This year’s GRPC was packed with leadership and members from gun-rights groups from sea to shining sea. GRPC provides a fantastic venue for the various gun groups to hear presentations by experts on a wide variety of subjects and allows for interaction between attendees. If you’ve never attended a GRPC conference, you are really missing an important event.

Hats off to the Second Amendment Foundation (saf.org) for the massive effort they put into the free two-day conference every year, including making it run so smoothly.

I had the opportunity to meet with the leadership of the Arizona Citizens Defense League. Fred Dahnke, who is the AZCDL’s treasurer, is also a VCDL Executive Member. This year Fred was given the prestigious honor of being selected as the Gun Rights Defender of the Year! He also got that award back in 2008, as I recall.

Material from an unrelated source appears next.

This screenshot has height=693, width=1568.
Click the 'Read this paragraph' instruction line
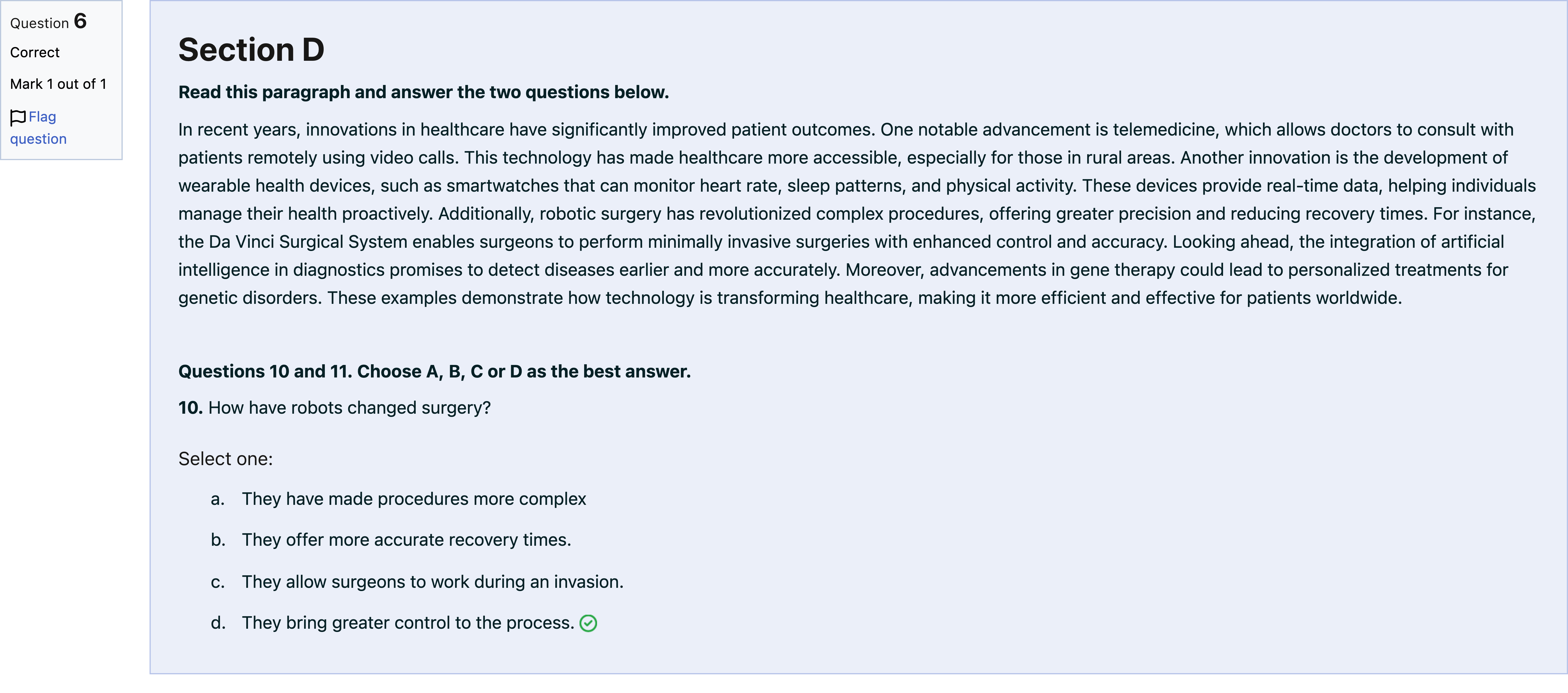pos(424,92)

Congratulations, Fred!

I spoke about VCDL’s fight in Virginia to protect out rights on a panel with several other panelists representing other key states.

There was a lot of discussion on how to deal with Michael Bloomberg’s attack on the Second Amendment, especially dealing with Universal Background Checks and ballot initiatives.

Oh, I also have some unexpected bragging rights. On the afternoon before the event began there was a shooting match for attendees. It had five stages, with each stage having different layouts and its own winner (fastest shooter completing the stage successfully). I won the first stage, which required hitting 5 steel plates at various distances. I still can’t believe I pulled that one off, especially watching some of the talent that was there that day, but I’ll take a healthy dose of luck any day!